On our recent trip home for a wedding we indulged in all our favourite British treats, but I forgot to get some Party Rings! Eeeeeek! It had also been far too long since I got my bake on, so……….. Time to make some Party Rings!

Party Rings are a vibrantly coloured biscuit popular with children at parties, and according to Wikipedia… “were a product of the 1980s fashion for the newly developed chemical food dye system that enabled more lavish colours to be incorporated into the manufacture of biscuits.”

Thanks Wikipedia.

They are a ring of plain vanilla biscuit with a characteristic design imprinted on them, finished off with brightly coloured icing on the back in a feathered pattern, just like in this awesome painting by Sharon Rutherford:

Key things when trying to recreate such a thing are:

  • for the biscuit, it needs to be crispy and delicious and able to hold the imprinted design
  • the icing needs to be colourful and feathered!

Time to bake!


Party Rings

Party Rings Recipe – adapted from Cookie Craft by Valerie Peterson and Janice Fryer

Ingredients – makes about 44 biscuits

Biscuits

3 cups (14oz/400g) all-purpose flour (plain flour)

1/2 tsp salt

1 cup (2 sticks/8oz/225g) unsalted butter, softened

1 cup (8oz/225g) sugar

1 large egg

2 tsp vanilla extract

Icing

Egg White

Confectioner’s sugar (icing sugar)

Food colours – NB. gel colours will give a more intense result.

Method

Whisk together the flour and salt in a bowl to combine and set aside.

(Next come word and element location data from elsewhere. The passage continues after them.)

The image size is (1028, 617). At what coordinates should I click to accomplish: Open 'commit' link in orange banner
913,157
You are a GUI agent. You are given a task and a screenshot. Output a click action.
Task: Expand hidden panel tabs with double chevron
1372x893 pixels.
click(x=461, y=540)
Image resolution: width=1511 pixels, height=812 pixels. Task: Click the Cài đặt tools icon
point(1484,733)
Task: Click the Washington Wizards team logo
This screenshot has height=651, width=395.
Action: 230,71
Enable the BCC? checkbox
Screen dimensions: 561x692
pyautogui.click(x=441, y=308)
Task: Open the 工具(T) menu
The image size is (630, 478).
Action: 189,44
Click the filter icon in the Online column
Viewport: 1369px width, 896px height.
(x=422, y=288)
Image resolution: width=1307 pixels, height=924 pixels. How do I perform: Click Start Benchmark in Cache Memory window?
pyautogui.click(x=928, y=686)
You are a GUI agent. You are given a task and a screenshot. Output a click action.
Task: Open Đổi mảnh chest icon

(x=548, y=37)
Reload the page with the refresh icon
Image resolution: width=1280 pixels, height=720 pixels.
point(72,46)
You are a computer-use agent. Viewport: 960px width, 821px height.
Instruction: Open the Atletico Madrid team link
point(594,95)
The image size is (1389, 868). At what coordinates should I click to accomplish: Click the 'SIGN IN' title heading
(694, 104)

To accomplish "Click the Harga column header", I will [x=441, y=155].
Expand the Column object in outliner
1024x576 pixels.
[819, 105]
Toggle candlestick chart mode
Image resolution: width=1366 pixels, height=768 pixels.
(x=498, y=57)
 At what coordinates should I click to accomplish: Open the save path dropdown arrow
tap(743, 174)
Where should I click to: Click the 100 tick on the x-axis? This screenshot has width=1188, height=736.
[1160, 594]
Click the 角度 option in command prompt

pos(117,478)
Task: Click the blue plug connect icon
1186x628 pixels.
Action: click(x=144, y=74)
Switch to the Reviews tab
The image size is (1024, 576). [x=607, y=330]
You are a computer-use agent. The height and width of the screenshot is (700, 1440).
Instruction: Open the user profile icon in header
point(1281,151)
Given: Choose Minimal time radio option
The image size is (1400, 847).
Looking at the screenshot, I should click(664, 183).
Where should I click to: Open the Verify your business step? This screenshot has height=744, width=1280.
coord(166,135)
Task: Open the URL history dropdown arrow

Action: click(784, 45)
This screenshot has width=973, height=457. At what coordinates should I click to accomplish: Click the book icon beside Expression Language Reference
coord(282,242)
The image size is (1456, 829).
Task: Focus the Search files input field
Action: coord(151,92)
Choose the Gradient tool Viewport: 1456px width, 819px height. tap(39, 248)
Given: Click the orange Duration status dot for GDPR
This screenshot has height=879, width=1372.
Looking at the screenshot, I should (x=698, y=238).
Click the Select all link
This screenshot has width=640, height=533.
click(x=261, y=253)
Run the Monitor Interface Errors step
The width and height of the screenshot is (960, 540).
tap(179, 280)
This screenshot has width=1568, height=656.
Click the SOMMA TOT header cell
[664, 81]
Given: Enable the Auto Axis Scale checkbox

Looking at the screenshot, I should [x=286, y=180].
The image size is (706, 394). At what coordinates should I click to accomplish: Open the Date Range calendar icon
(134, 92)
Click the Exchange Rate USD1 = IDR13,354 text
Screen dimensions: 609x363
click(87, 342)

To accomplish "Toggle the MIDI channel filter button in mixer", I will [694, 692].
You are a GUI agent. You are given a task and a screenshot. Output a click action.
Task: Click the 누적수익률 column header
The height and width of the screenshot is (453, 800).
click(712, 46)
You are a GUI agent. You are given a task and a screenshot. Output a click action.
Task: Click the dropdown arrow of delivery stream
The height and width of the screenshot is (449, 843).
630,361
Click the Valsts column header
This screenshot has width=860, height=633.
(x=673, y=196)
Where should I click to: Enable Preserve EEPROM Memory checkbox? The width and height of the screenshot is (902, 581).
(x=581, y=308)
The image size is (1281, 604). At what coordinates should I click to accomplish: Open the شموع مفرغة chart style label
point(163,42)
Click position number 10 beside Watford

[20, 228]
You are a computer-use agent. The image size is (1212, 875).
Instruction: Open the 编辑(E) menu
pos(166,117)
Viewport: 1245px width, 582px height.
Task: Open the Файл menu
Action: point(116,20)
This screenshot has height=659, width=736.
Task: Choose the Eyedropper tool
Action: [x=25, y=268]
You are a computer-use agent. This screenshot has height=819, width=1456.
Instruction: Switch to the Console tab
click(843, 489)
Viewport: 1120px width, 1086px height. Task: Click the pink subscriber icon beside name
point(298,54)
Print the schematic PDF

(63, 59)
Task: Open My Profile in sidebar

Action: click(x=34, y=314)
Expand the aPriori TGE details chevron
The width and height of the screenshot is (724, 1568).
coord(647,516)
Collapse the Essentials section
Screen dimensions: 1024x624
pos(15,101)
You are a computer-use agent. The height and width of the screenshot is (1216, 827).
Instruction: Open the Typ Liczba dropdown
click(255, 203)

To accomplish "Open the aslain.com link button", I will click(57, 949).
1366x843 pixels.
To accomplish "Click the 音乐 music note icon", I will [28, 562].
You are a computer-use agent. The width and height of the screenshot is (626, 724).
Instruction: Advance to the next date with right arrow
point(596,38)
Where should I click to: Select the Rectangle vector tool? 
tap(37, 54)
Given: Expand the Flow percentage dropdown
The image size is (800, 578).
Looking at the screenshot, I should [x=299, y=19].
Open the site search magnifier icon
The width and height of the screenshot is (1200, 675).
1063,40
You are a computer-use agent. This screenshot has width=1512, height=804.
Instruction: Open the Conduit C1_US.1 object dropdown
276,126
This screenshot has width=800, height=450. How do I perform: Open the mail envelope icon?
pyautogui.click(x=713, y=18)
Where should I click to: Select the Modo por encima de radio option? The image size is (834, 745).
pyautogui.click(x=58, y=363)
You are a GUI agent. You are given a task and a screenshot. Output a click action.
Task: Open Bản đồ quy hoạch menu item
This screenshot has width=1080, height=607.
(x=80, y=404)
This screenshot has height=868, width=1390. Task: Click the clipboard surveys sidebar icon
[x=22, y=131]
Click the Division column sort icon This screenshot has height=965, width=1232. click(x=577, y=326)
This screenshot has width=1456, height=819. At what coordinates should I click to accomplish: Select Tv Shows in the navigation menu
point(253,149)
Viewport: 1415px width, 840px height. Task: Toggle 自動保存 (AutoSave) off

Using your mixer, cream together the butter and sugar until light and fluffy. Add the egg and vanilla and mix until well blended.

With the mixer on low, add the flour/salt mixture a little at a time until the two are thoroughly blended.

Line 4 baking sheets with non-stick baking paper.

Turn out the dough onto the work surface and bring together into a ball, then divide into two and roll out to a thickness of 2-3mm.

Cut out rings of dough, then imprint with a design.

Party Rings Roll and Cut

NB. I used my small Ateco doughnut cutter, but you could use a small round cutter and an inverted piping nozzle too. For the design, I went for a slight nod to the original and used a fork, pressing it into the dough at a slight angle, then rotating the cut out circles through 360 degrees.

Update May 2019: I recently made these again and used my Nordicware cookie stamps to imprint them and they came out great! It was much less time consuming than the fork technique, if slightly less traditional/ reminiscent of the originals!

Chill the cut and imprinted dough for 20-30 minutes.

Preheat the oven to 350F/180C.

Bake in the centre of the oven for 12-16 minutes, keeping an eye on them and turning the trays if they start to cook unevenly.

Remove and cool completely before icing.

Party Rings: Baked

Take one egg white and add sugar until the consistency is that of run-out icing, or soup. It wants to be fairly runny as otherwise the lines won’t blend into the main colour. If it is too thick, add a few drops of water until it is correct.

Add colours as required.

Coat the backs of the biscuits in the main colour, pipe lines of icing across then drag a cocktail stick across the lines to blend the lines into the main colour:

Party Rings: Feathered Icing

Repeat until all the biscuits are iced.

Party Rings

Tadah!

Excuse me while I just go eat about 5…….

2 comments

  1. Very impressive, they look just like the real thing! And love the cross stitch too.

    1. Thanks! They were tasty too, I took them into work and they were gobbled up!